Fans of the Napster music-sharing service had better make the most of it while it is still free and functioning.
Some experts are starting to ask if Napster-type services have any long-term future, and if the attitudes they encourage are doing more harm than good.
A study by US researchers has revealed the inequalities of Napster, and the weaknesses of copycat systems that try to avoid legal action by being more loosely organised.
The analysts believe the current band of net song-swappers will be superseded by similar systems set up by the record companies themselves that aim to make money and protect intellectual property.
Napster allows users to search for music stored on other Napster users' computers and then to download a digital copy for free on to their own machines.
The Recording Industry Association of America believes Napster is breaking copyright laws and is suing the service. The case is due back in court this month after a short adjournment.
Grazing lands
Research by internet ecologists Eytan Adar and Bernardo Huberman, at the Xerox Palo Alto Research Center, California, suggests that peer-to-peer systems such as Napster are creating a 21st Century "tragedy of the commons".
The phrase comes from a classic essay by biologist Garrett Hardin printed in the journal Science in 1968.
As long as people only grazed as many animals as the common could support, everyone benefited. However, as soon as people exploited the resources for their own gain, everyone lost out because the grazing land was gradually depleted.
Historians have criticised Hardin's portrayal of events, but many saw a lesson for policy makers, and consumers, in showing the effects of unfettered exploitation.
Now, some are saying that Napster, and many of the copycat services that have sprung up in its wake, encourage the kinds of behaviour that make it harder for musicians and record companies to prosper.
Something for nothing
"The danger is that Napster is training a whole group of consumers to enjoy music without paying for it," said David Philips, chief executive of music website icrunch.

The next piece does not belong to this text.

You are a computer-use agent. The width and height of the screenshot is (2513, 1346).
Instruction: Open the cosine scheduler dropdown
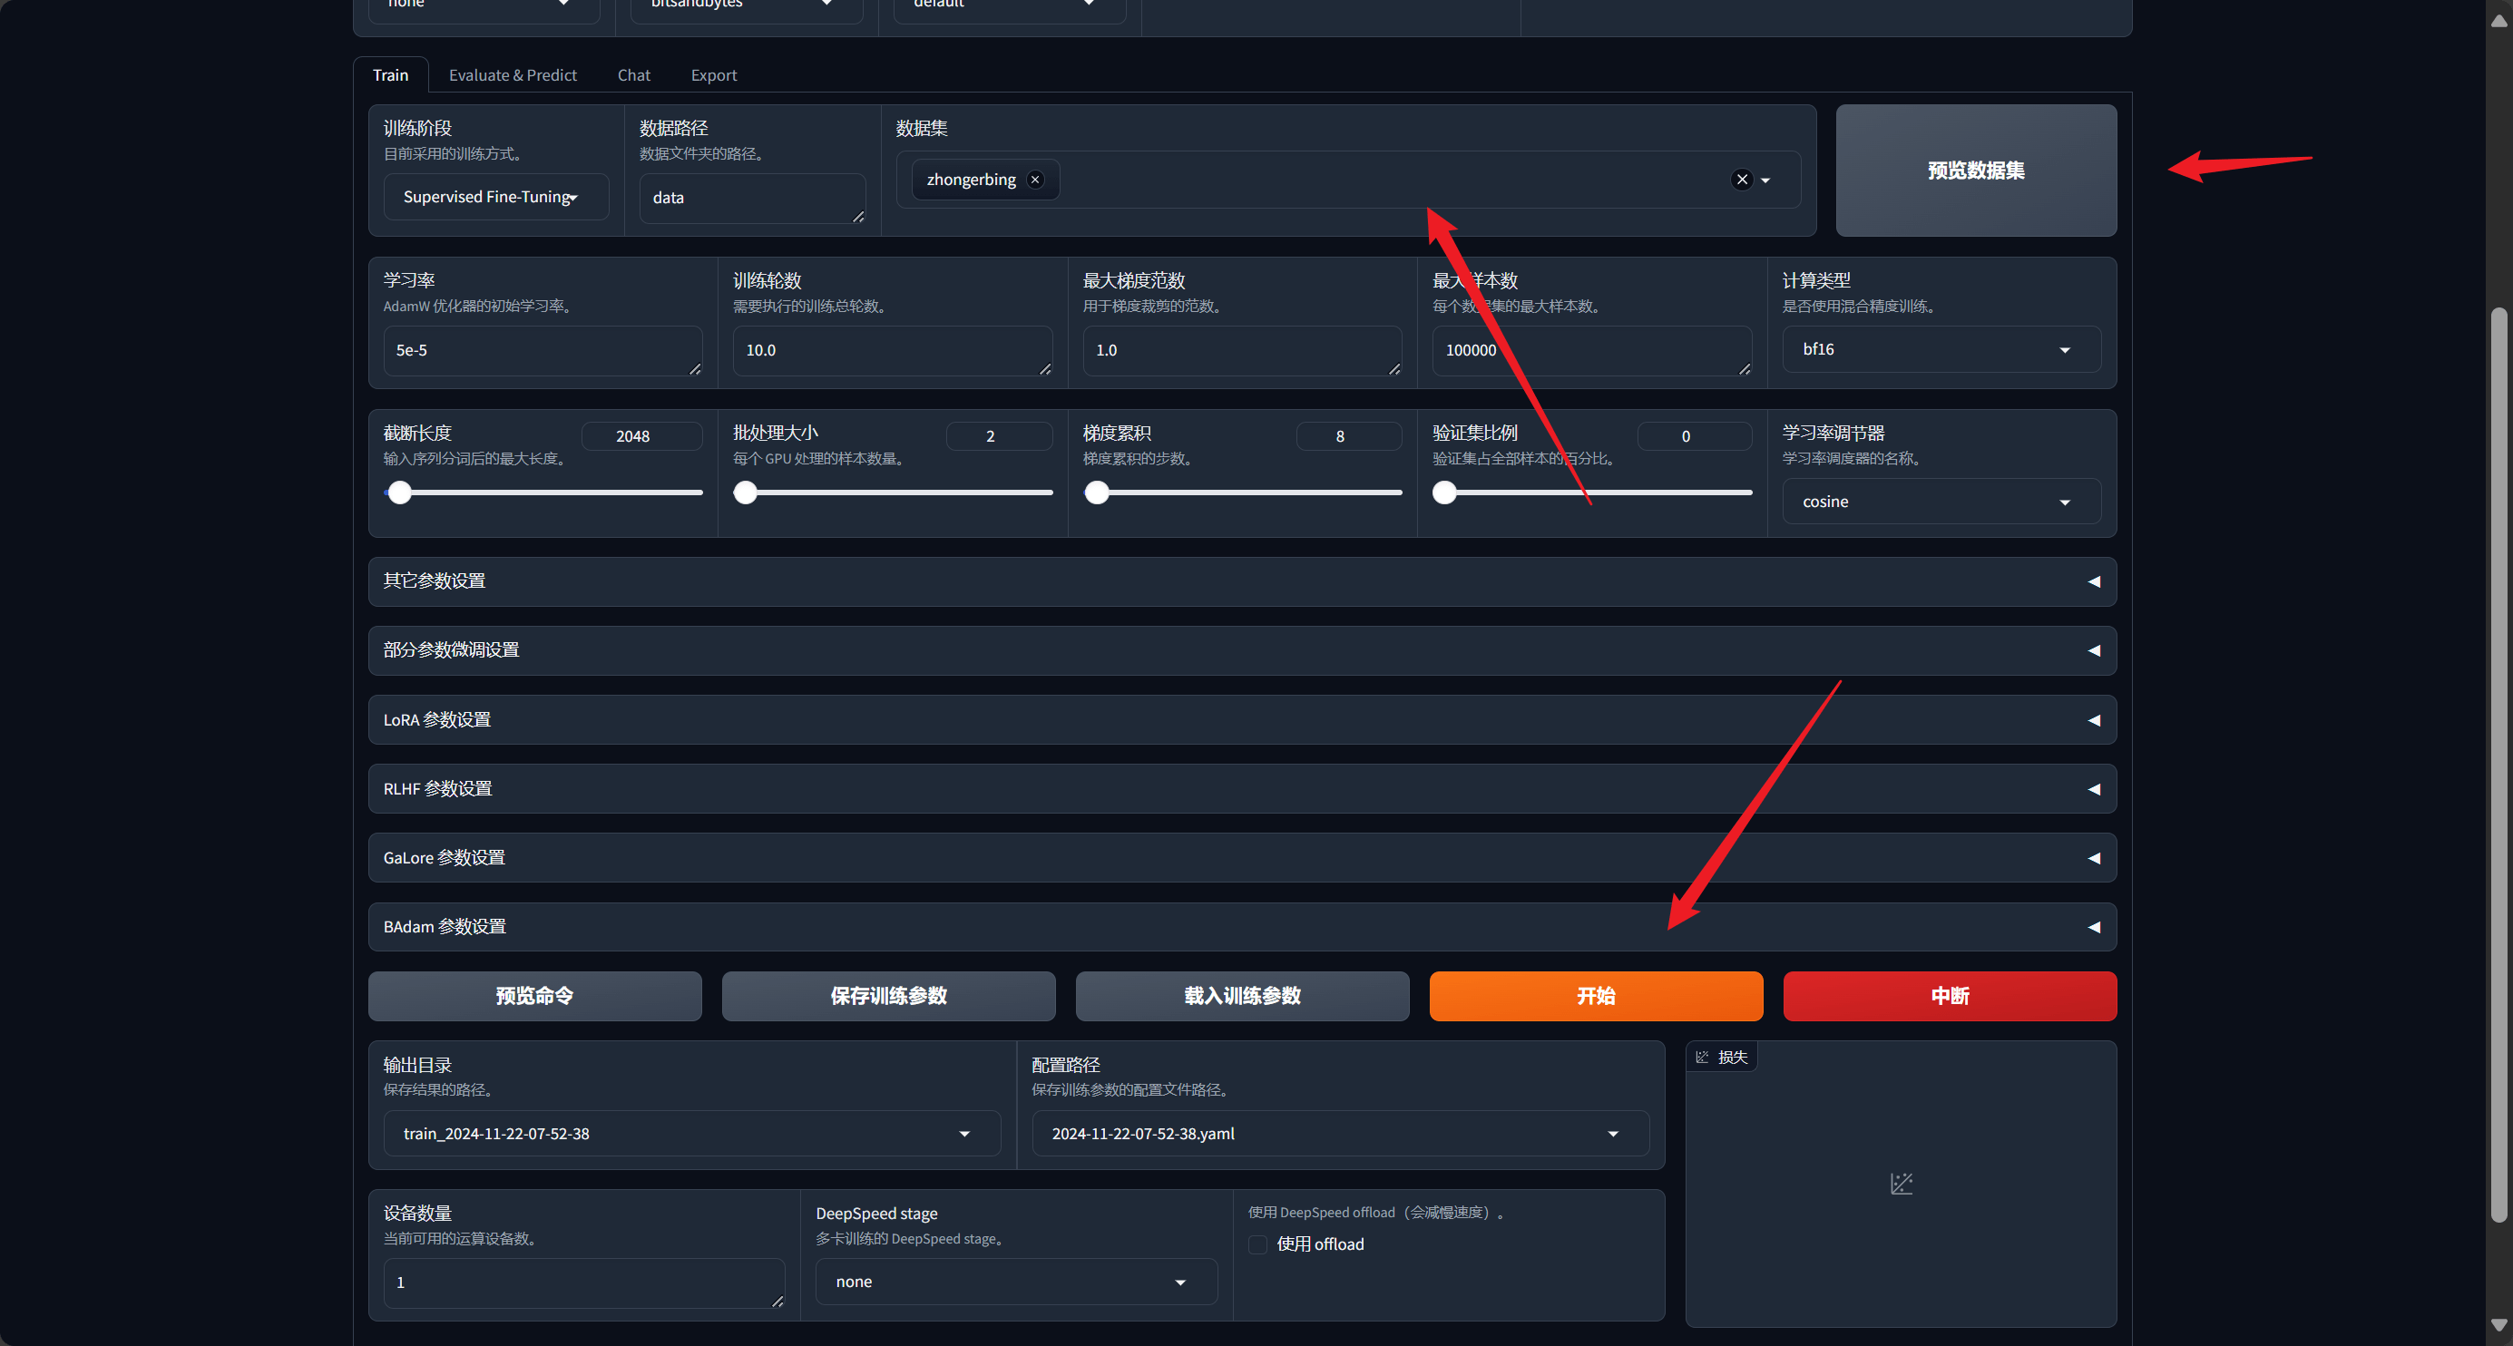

Eytan Adar and Bernardo Huberman believe people take far more from services such as Napster than they give.
Napster is known as a peer-to-peer service because everyone that participates is supposed to act as a node in a huge distributed storage system. Music is not downloaded from a central computer, it comes via any Napster participant.
But Adar and Huberman found that 70% of the members of Gnutella, a Napster-type service, were contributing nothing. The minority is supplying the music for everyone.
"Rampant free riding may eventually render [peer-to-peer networks] useless," said the researchers, "as few individuals will contribute anything that is new and high quality."
The researchers also warn that this unequal contribution makes the services much more open to successful legal action.
Economics of the free
Fans of Gnutella claim it is harder to shut down because there is no central database for lawyers to target. However, the academics point out that because only 30% of people using Gnutella upload music, the service could be shut down quickly if action were taken against this minority.
But there are other, more fundamental threats to the long-term survival of Napster-type services. Philips questions how long Napster has before it runs out of money. "As a business model free cannot last," he said.
Clay Shirky, an analyst at The Accelerator Group and professor of film and media at Hunter College in New York, says Napster-type services may have a limited life because the music industry is starting to catch on and catch up.
Technology tames
"Record companies are realising that making lots of circles of plastic is a really stupid business to be in," he said.
Mr Shirky says the music industry is changing rapidly and recognising that consumers have a need it is not serving.
"Napster has shown that people are willing to break the law to have access to the world's music catalogue," he said. "The industry is looking to licence someone who will play nice with them."
Mr Shirky expects subscription-based systems to emerge that let people download a certain amount of music over a given time period. Music companies are keen on this kind of system because it lowers their distribution costs and improves the return on the artists they manage.
Others are turning to technology to solve the problem of non-payers and pirates.
Systems like Mojo Nation, developed by a company called Evil Geniuses for a Better Tomorrow, try to encourage responsible behaviour by not letting people download everything for free.
Those signing up to the network are rewarded with units of a digital currency, called mojo, depending on how much bandwidth, storage space and processing power they contribute to the system.
The units of mojo are spent when people download anything stored on the system. Mojo can also be bought with real money and used to pay artists who contribute.
Members of Mojo Nation are not anonymous and their reputation for being good or bad citizens affects the rewards they get and who is prepared to deal with them.